Retelling Nineteenth-Century Childhood Through Artificial Intelligence
Joe Nockels | University of Edinburgh, National Library of Scotland
Few historical texts voice the experience of children in their own words. Marjory Fleming’s famous diary (1810-1811), of which three portfolios were presented to the National Library of Scotland (NLS) in 1930, is a rare exception. Fleming, the daughter of an affluent Kirkcaldy accountant, writes in a way that is as changeable as the Kirkcaldy wind, moving swiftly from comments on Old Testament Bible passages to how she was fined part of her allowance for biting her nails. In many cases, the contemporary reader is left with whiplash after excerpts like the following:
Mary Queen of Scots was a prisoner in Lochleven Castle. The Casuwary is a curious bird & so is the Gigantick Crane & the Pelican of the Wilderness whose mouth holds a bucket of fish & water.
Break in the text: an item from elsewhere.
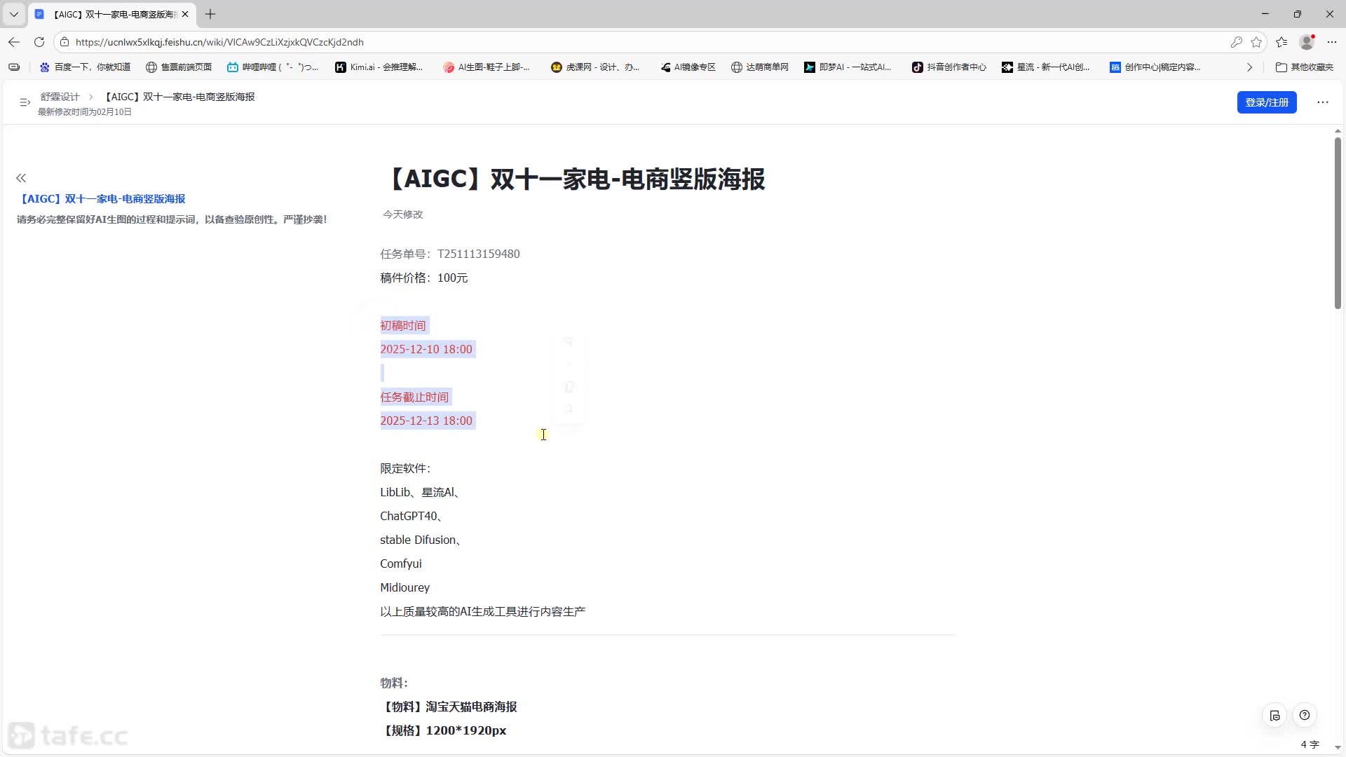Image resolution: width=1346 pixels, height=757 pixels.
Task: Collapse the sidebar outline with double chevron
Action: click(21, 178)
Fleming’s writing, even for the least historically interested reader, forms an enjoyable chorus of witticisms and moralisms, while providing a deep insight into the world of an affluent early nineteenth-century child. While we would imagine a diary to be private by default nowadays, Marjory’s personal thoughts are interspersed with schoolbook tasks (all completed under the watchful gaze of Fleming’s tutor and older cousin Isabella Keith). Keith’s corrections can be seen throughout in the form of underscores, as shown in the excerpt below where Marjory struggles with the spelling of Anabaptist, Episcopalian and Presbyterian when describing her own Christian faith.
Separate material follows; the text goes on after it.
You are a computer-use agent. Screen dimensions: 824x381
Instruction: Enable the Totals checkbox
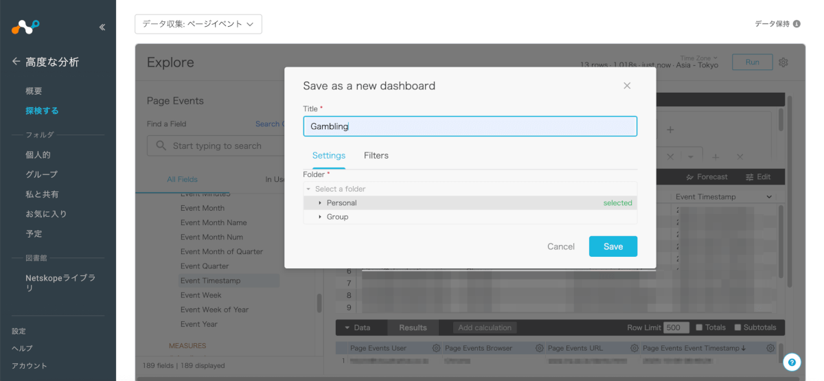click(699, 327)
Subsequently, the diary serves as the authoritative record of the young writer’s life as well as an artefact of nineteenth-century schooling and education.
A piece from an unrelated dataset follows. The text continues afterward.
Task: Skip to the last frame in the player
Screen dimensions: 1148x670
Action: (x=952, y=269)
The collection at the NLS ends with a few pages written not in Fleming’s hand but those of Keith’s and Fleming’s Mother, Isabella Rae. They express the deep grief felt in Marjory’s untimely deathon the 19th of December 1811, from a bout of measles and a later case of meningitis. In their words, she was left powerless to act against ‘… so heavenly mercy’s plan …’, showcasing what the sociologist and historian Viviana Zelizer describes as the sacramentalization of children in the nineteenth century (investing them with religious and sentimental meaning). It appears crass to overly intellectualise the loss of a child, whatever the historical period, but the nineteenth century saw a cultural transformation in the value children played as part of the family, transitioning from objects of utility helping around the home to objects of sentiment as ‘emotionally priceless assets’. A later rise in consolation literature and mourners’ manuals was also seen, aimed at bereaved parents. Likewise, cemeteries began to be adorned with the cherubic figures we see now.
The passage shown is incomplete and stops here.